** Begin Text block **
If there is one person who has been consistently screwed over in Hollywood, it’s Gareth Evans. After premiering at Sundance, his action series called The Raid: Redemption won multiple awards and scored decent money at the box office. Some have even called it one of the best action films in years, and yet he still hasn’t had any opportunities to direct big American blockbusters. What made The Raid so fun was how straight forward it was. Starring martial artists, it had action upon action without taking itself too seriously. It was solid for what it was and people applauded him for the effort. Unfortunately, the movie theaters weren’t so nice to him and quickly booted out his films because of the lack of income (thankfully not without gaining $4 million nationwide).

If Evans were given an American blockbuster to take on, the DC universe would be a good place to start. The best film for him to take on would definitely be one based in the gritty world of Gotham City, be it a spinoff of some sort or even the Caped Crusader's next solo film. That would guarantee plenty of action for the fans to enjoy without much drag, and tonally, Evans is a great fit for Gotham.

14 J.J Abrams

JJ Abrams

Out of the other names on this list, J.J Abrams is probably one of the most known and diverse. First getting his start on television, he co-created the immensely popular show, Lost, and followed it up with the equally great Fringe. It wasn’t until 2006 that he started directing movies, getting his start with Mission Impossible 3.  

Abrams is fresh off of helming one of the most profitable movies of all time in Star Wars: The Force Awakens, which brought old and new fans together and created a true cinematic delight. And with the last two Star Trek films under his belt as well, he certainly has the experience to take on a superhero film. Instead of taking the dark route, Abrams would make any DC movie a delightful adventure as if it were a Marvel film. And since he won’t be directing Episode VIII, it would be a perfect time to take one on.  He’s definitely considered a safe choice and the film will most likely be a bit on the predictable side, but at least we’re guaranteed an entertaining two hours. And he's even promised that he'll be toning down the lens flares from here on out!

13 Matthew Vaughn

Matthew Vaughn

Matthew Vaughn has already established himself as a comic book film guru. In 2010, his R-rated film, Kick-Ass, quickly gained a cult following through its use of cartoonish violence and profanity, and his most recent effort, Kingsman: Secret Service, was a light-hearted, bloodier take on the spy genre (and also a bit of a James Bond parody).

While his style might seem to be suited for Marvel films, his presence in the DC universe could open the way for much more “fun” films. With the trend that his comic book films follow, he could easily create something as entertaining as Deadpool was. While Man of Steel and Batman V Superman definitely are entertaining, they sometimes forget that they are based off of comic books and take themselves way too seriously. If Vaughn was in charge of an R-rated sequel to Suicide Squad or even a Harley Quinn film, then we would be in for a funny and bloody good time.
** End Text block **
** Begin Supplied material **
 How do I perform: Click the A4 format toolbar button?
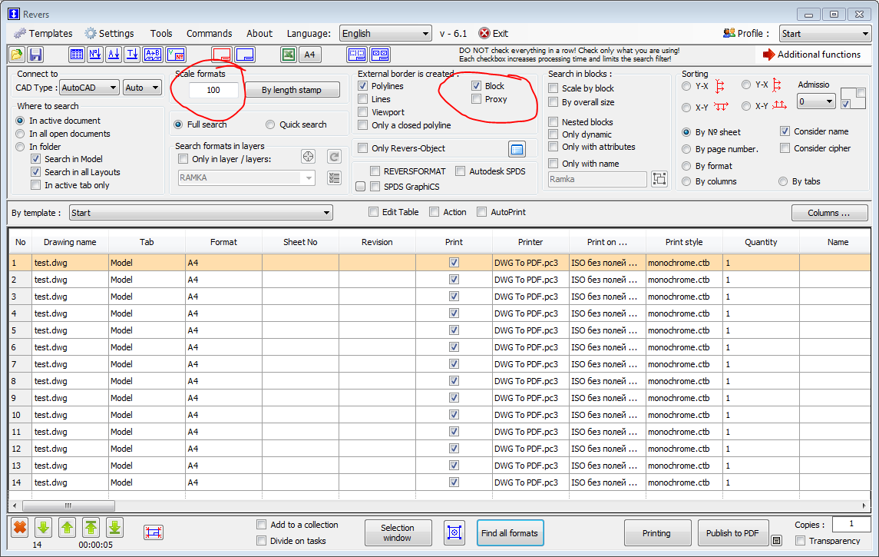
** End Supplied material **
:: Required task ::
Carry on the article about directors who could take on DC films, picking up after its final sentence. The material above is independent of the article on directors suited to DC films.

:: Task answer ::
12 Matt Reeves

Director Matt Reeves

Haven’t heard of Matt Reeves before?  You’ll most likely know him by the films he’s directed. He played around with monsters with Cloverfield in 2008 and moved onto apes with Dawn of the Planet of the Apes in 2014, with a wild take on the vampire genre (Let Me In) spruced in between. While first and third films developed more of a cult following, Dawn of the Planet of the Apes was one of the biggest blockbuster hits of the summer. He combined action with drama and humanized Caesar instead of making him an anger-filled antagonist.

Reeves’ ability to take on a huge sequel and actually improve upon the first installment is no easy task, and he definitely deserves another opportunity at a blockbuster. Because he loves to use dark filters and gloomy atmospheres, perhaps he could take on a Jason Todd/Red Hood film. Todd’s tragic story could explore the close relationship between Batman and Robin, the Red Hood’s eventual insanity, and the reason why Ben Affleck's Batman is such a glum guy.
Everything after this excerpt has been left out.